>> start DOCUMENT SECTION
But is she a drama queen how long did you know her before you got married?


----------



## TJW (Mar 20, 2012)

Mariobros1010 said:


> Also to me it feels like she is more focused there then she is here with me.


I agree with you. I'm not much of a fan of ultimatums, but I think in this case you should say "...them, or me....make your choice..and you will live with that choice for the rest of your life....".

She can visit, she can call, you are not demanding any kind of complete cut-off, but the PRIORITY is to be you, your means of support, your family. Meaning YOU. YOU will make the choices about how you support your family. If it is not financially wise for you to move there, then she needs to suck it up and DELIVER on her promise to BE YOUR WIFE.

You are not going to get a job because it is near her family. Period. End. If they are more important to her than you, then she needs to GET OFF OF YOU, support herself, and have her own life where she wants it.


----------



## Mariobros1010 (Feb 10, 2020)

....


----------



## TJW (Mar 20, 2012)

Mariobros1010 said:


> I wish I could take back....like I said that she is more focused there than she is here....she got really upset about this.


I don't advise you to take it back. You can be sorry that it hurt her feelings, that wasn't your intent. But you spoke the truth. She needs to GROW UP, cut the apron strings, and be your wife. The time when she was their little girl is over.

Again, you are not telling her to give up her relationships to her family. She can call and visit as she likes. She is completely free to honor them, love them, and spend time with them, as is practicable. But you are going to decide matters of your career and your ability to support your family. You are not moving if that is not financially wise.


----------



## Emerging Buddhist (Apr 7, 2016)

Better than having to worry about taking it back is to not say it in the first place.

It may be true to you, but if it is neither said in kindness nor at the time necessary you may consider it's worth at all.

Does it really, truly hurt that they talk 3-4 times a day right now or is it your awareness that this is your standard of trying to control something?

Insecurity and anxiety take many forms... compassion is not catering to her fears. Take the time to understand with boundaries and communicate them clearly so she can do her best to understand why you have them.

In the end, she will have to offer you the same... but you cannot have clear boundaries that are muddled in regretful fighting.

Insecurities do change people... I hear fear in both of you by what you have shared.


----------



## Emerging Buddhist (Apr 7, 2016)

Oh, and talking with my wife about this we feel that it is feeling alone and trying to stay connected with someone as a stranger in your new city, and family is a safe place.

Take the time to learn your community and get out together. If you take the time to connect to the community where you are and do it together great things will come of it.
>> end DOCUMENT SECTION
>> start RECORD EXCERPTS
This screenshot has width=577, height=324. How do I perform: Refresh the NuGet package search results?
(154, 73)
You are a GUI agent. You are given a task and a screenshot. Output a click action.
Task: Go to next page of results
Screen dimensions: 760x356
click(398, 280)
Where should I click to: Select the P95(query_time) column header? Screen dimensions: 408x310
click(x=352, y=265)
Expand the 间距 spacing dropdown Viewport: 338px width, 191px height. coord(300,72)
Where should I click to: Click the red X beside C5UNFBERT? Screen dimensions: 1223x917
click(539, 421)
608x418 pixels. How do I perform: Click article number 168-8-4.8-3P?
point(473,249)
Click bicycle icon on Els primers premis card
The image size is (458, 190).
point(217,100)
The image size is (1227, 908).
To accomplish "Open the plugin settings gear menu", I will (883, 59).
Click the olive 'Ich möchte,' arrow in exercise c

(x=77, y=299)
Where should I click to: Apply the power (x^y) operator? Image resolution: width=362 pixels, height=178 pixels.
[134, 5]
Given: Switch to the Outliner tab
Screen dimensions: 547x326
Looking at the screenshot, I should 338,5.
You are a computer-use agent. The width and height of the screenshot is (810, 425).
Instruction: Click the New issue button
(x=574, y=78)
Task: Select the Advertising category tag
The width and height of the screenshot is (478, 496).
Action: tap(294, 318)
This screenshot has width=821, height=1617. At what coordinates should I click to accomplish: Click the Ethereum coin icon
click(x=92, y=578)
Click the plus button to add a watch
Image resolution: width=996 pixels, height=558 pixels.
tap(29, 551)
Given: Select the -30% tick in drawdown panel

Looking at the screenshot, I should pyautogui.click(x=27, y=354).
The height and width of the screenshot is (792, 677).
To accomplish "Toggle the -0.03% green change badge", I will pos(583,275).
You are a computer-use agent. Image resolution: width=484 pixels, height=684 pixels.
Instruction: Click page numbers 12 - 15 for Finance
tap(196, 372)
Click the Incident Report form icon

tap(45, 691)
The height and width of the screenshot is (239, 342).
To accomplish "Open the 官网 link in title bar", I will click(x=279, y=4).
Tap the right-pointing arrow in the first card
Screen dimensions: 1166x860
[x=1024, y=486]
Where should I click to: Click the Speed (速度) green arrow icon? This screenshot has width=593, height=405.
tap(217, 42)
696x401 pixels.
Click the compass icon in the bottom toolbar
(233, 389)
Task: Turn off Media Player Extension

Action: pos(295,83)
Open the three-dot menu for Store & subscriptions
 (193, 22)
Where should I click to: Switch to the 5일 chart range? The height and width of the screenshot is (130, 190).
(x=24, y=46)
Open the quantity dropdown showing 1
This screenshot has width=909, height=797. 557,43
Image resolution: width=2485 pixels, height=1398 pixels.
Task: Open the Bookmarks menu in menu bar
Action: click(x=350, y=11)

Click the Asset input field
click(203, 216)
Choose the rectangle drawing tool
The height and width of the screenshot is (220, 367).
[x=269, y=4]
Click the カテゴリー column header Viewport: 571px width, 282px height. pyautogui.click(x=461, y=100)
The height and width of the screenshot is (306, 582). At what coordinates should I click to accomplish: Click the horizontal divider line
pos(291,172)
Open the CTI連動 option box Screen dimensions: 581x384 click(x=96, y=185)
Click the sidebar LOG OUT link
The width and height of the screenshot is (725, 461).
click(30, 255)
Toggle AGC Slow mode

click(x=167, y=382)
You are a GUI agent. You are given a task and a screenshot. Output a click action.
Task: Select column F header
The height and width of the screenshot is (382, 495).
>> end RECORD EXCERPTS
CHALLENGE 1
From the marriage-advice thread, reproduce the part that opens with the words containing "I agree with" and closes with "she wants it.".
CHALLENGE 2
In the marriage-advice thread, how often does the wife currently talk with her family?
CHALLENGE 3
Resume the marriage-advice thread after its final post.

WRITTEN REPLY 1
I agree with you. I'm not much of a fan of ultimatums, but I think in this case you should say "...them, or me....make your choice..and you will live with that choice for the rest of your life....".

She can visit, she can call, you are not demanding any kind of complete cut-off, but the PRIORITY is to be you, your means of support, your family. Meaning YOU. YOU will make the choices about how you support your family. If it is not financially wise for you to move there, then she needs to suck it up and DELIVER on her promise to BE YOUR WIFE.

You are not going to get a job because it is near her family. Period. End. If they are more important to her than you, then she needs to GET OFF OF YOU, support herself, and have her own life where she wants it.

WRITTEN REPLY 2
Three to four times a day.

WRITTEN REPLY 3
Do not say things like "see, I told you xyz" when she begins to enjoy your time out instead of arguing, let her come to her own conclusions about how you are connecting and connecting together, respect gets respect and letting her grow with you but in her own way is a change that can help if you are not building resentment that gets in the way along the way.

Change is expected, allow it the right nourishment so you can get the healthy growth from it.


----------



## curious2 (Jan 13, 2013)

I think you are over reacting. So what she talks with her brother a few times a day. Apparently they are close and have a good relationship. It sounds like you are the insecure one here. Moving to be near him when it’s not financially viable to do so is a different story but you didn’t handle it well because you are jealous of her relationship with her brother. If you don’t feel you are gettIng enough attention talk about that - it has nothing to do with her brother. If my spouse was giving me a hard time about talking to my sibling and was starting arguments about it I would be really put off by it.


----------



## Robert22205 (Jun 6, 2018)

New job, new town, and no local friends or family. That's a big adjustment for both of you.

She sounds lonely.

Does your wife work? 

Did you know before you married her that she wanted to live near her family??

Can you be more specific as to how often she talks to either her parents or her brother? Does she talk to either every day? For how long? What do they talk about (e.g, a specific problem or just chit chat or are they talking about you).


----------



## sunsetmist (Jul 12, 2018)

I, as often I do, agree with @Emerging Buddhist.

IMO: Apologize when your mouth gets ahead of your brain. Do not let this become a habit. Take a personal time out when you feel this is about to happen. As has been said, she is a bit scared and lonely. This is the time for you two to build a supporting bond, not compete for attention with family.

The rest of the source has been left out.